Write what comes next in the forum thread below on switching Savane to UTF-8, starting right after its final sentence.

**Reading text:**
━━━

I would like to point out that I'd really appreciate this bug to be solved before 1.0.6, and I don't think that the changes needed are too intrusive to be performed at this (relatively) late point in the process.
Mathieu, what do you think? Would it be possible to let the release task for 1.0.6 depend on this bug as well?
|
Wed 23 Mar 2005 12:03:35 AM UTC, comment #25:
I think we could activate UTF-8 in the webui and in the site-specific files.
About the database, I'm not sure we can easily CONVERT all the data, especially using old version of mysql (limited SQL structures).
Tobias, can you precise what needs to be kept in mind wrt .po/.mo files? I seem to understand that ngettext() needs .mo to be pre-encoded in UTF-8?
|
Fri 11 Mar 2005 10:04:28 PM UTC, comment #24:
I would just like to pinpoint that Savane is a separate activity from Gna!, hence not everybody has access to the Gna! test install.
Aside from that, regenerating the .po/.mo files should not be necessary, as gettext calls iconv at run time to translate the messages in the appropriate charset on the fly.
Looks like we all have to carefully study CONVERT() now ;)
|
Fri 11 Mar 2005 09:07:36 PM UTC, comment #23:
How do you proceed to do that?
|
Fri 11 Mar 2005 08:21:37 PM UTC, comment #22:
I confirm that GNA! test install now works well in Russian (before there were some problems with double encodings).
As a side note: I would prefer to keep .po-file (at least, ru.po) in 8-bit encoding (KOI8-R), and to convert it into UTF-8 encoding only when .mo-file is being generated.
|
Fri 11 Mar 2005 03:34:20 PM UTC, comment #21:
Hi,
while fixing a bug which prevented the Russian, Japanese and Korean translations to be shown, I played around a bit with the utf-8 issue.
It is not too hard to set up savane to use utf-8; however, there are some caveats.
I used the header() function to explicitely set the charset to utf-8 and added ".UTF-8" to all locales. Moreover, I converted the .po files to utf-8 and regenerated the .mo files.
You can see the result in the savane test install at gna.org/test. It is fully working for me.

━━━

**Listing:**
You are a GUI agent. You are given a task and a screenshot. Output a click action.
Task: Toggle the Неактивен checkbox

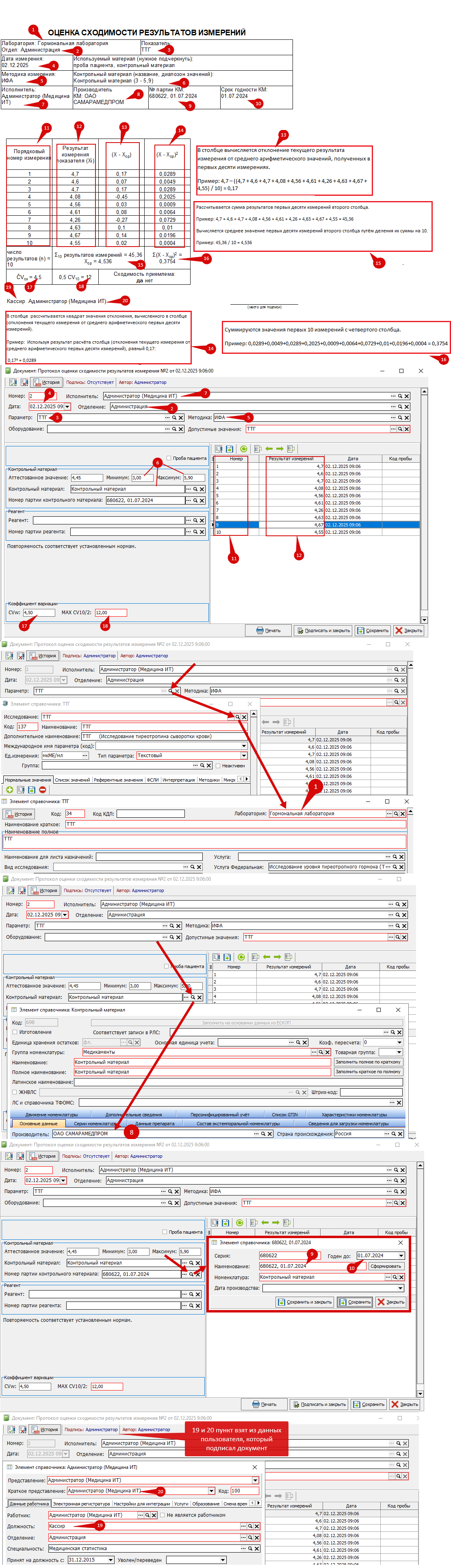(x=218, y=766)
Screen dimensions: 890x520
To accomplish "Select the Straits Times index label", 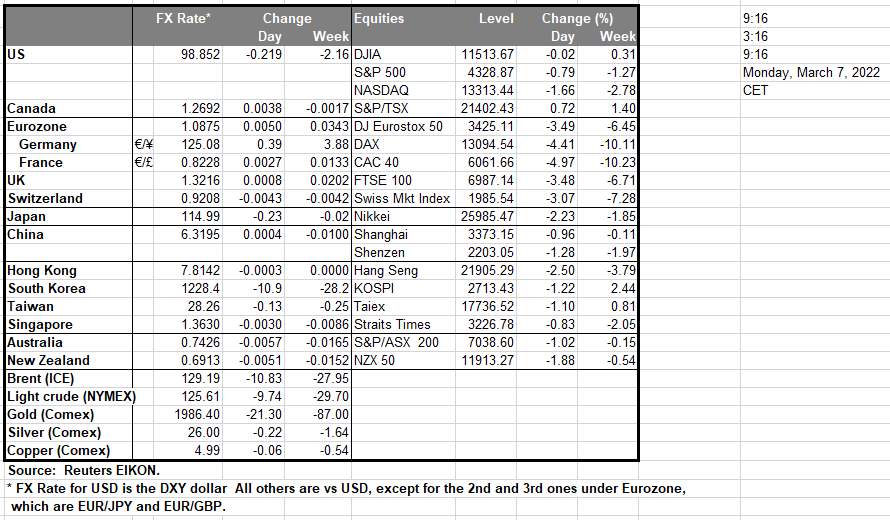I will pos(393,325).
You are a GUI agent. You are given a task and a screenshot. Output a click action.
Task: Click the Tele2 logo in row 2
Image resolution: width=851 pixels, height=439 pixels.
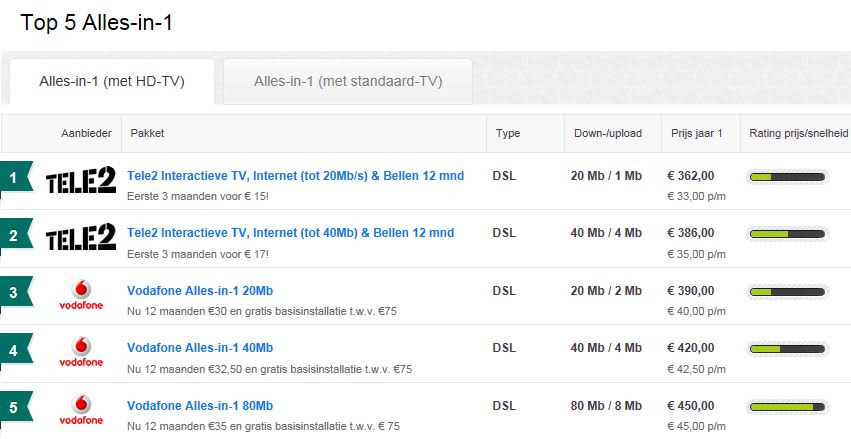[81, 237]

━━━

**Task answer:**
Note that some texts are not managed through gettext, but are from the database. Those texts won't display correctly under utf-8, because they were stored in the DB using iso-8859-1 (or -15). As an example, see <https://gna.org/test/projects/nasgaia/>.
In conclusion:
- The switch to utf-8 in the php source code is rather trivial. A couple of lines in php/include/i18n.php have to be modified.
- The site-specific files can easily be converted, e.g. by using iconv.
All those steps are not really hard, but especially the last one involves a huge amount of data. I'd suggest to make a backup of the DB first ... ;-)
|
Sat 22 Jan 2005 10:03:01 AM UTC, comment #20:
"I never said there could be a misconfiguration at Gna!, sorry if I wasn't clear"
I never thought you said that. I was just saying that since the problem occurs on both installs, it is unlikely do to an uncomplete chroot install.
"The encoding used during form submission must be the encoding of the page, unless I'm really missing something. If your page is UTF-8, you get submitted text in UTF-8."
That's my experience too.
"header('Content-type: text/html; charset=utf-8')"
Ok, that's necessary in case a configuration cannot be site-wide. For http://www.gna.org, it is not really necessary but there's no reason not to add that in Savane.
"site-specific/*.txt files "
Cannot we just convert these to UTF8?
|
Sat 22 Jan 2005 01:07:56 AM UTC, comment #19:
The encoding used during form submission must be the encoding of the page, unless I'm really missing something. If your page is UTF-8, you get submitted text in UTF-8.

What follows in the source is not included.